A state may validly tax the 'use' to which gasoline is put in withdrawing it from storage within the state, and placing it in the tanks of the planes, notwithstanding that its ultimate function is to generate motive power for carrying on interstate commerce. Such a tax cannot be distinguished from that considered and upheld in Nashville, Chattanooga & St. Louis Ry. v. Wallace, supra. There it was pointed out that 'there can be no valid objection to the taxation of the exercise of any right or power incident to * * * ownership of the gasoline, which falls short of a tax directly imposed on its use in interstate commerce, deemed forbidden in Helson v. Kentucky, supra (279 U.S. 245, 49 S.Ct. 279, 73 L.Ed. 683).' As the exercise of the powers taxed, the storage and withdrawal from storage of the gasoline, was complete before interstate commerce began, it was held that the burden of the tax was too indirect and remote from the function of interstate commerce, to transgress constitutional limitations.
Despite the fact that the statute as applied is identical in operation with that sustained in Nashville, Chattanooga & St. Louis Ry. v.

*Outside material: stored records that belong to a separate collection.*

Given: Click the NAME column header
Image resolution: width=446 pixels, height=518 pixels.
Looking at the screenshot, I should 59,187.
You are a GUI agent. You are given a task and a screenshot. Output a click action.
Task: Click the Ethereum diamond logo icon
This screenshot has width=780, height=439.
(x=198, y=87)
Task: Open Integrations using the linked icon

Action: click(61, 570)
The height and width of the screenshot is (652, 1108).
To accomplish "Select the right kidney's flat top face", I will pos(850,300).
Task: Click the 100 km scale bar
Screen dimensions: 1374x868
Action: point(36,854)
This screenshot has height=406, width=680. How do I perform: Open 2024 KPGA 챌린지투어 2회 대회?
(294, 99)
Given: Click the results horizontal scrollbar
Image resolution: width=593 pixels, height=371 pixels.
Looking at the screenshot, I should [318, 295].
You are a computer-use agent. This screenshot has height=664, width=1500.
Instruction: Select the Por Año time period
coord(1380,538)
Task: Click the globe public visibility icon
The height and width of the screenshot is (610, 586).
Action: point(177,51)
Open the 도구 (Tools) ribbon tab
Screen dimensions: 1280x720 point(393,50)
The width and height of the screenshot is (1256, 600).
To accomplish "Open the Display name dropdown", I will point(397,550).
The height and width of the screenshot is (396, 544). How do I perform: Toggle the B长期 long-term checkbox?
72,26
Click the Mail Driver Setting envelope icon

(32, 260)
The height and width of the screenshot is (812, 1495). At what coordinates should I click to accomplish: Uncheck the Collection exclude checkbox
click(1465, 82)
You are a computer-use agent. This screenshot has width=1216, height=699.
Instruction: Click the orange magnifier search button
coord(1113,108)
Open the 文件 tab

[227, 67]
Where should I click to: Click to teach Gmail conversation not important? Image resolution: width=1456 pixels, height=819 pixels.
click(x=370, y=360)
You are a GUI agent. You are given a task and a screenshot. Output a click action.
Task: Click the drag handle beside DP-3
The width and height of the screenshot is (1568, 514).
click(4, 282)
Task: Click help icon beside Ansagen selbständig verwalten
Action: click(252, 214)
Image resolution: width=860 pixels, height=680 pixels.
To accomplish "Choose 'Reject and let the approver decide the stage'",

Wallace, supra, respondent contends that as the statute is written, the tax is one on the consumption of gasoline in propelling its airplanes in interstate commerce, invalid under Helson v. Kentucky, supra. In that case a Kentucky statute taxing the use of gasoline was applied to that purchased and placed in the tanks of a ferryboat outside the state for use in operating it in interstate commerce. The tax, which was levied only with respect to the gasoline consumed while the ferryboat was within the state, was held to be invalid as, in effect, a direct tax on the privilege of carrying on interstate commerce.DP But the officers of Wyoming, charged with the enforcement of the taxing statute, are giving no such application to it as was given to that in Helson v. Kentucky, supra, and it is not suggested that they will. All that has been done or threatened by them, under their interpretation of the statute, infringes no constitutional right of the complainant. In the circumstances, no case is presented, either by pleadings or proof, calling on a federal court of equity to rule upon the correctness of some other construction which may never be adopted by the state administrative officials or by the state courts.
Mr. Justice VAN DEVANTER took no part in the consideration or decision of this case.
^1 Wyoming Laws of 1929 (Sp. Sess.) c. 14, amending Laws of 1929, c. 139; Laws of 1927, c. 70; Laws of 1925, c. 89; Laws of 1923, c. 73.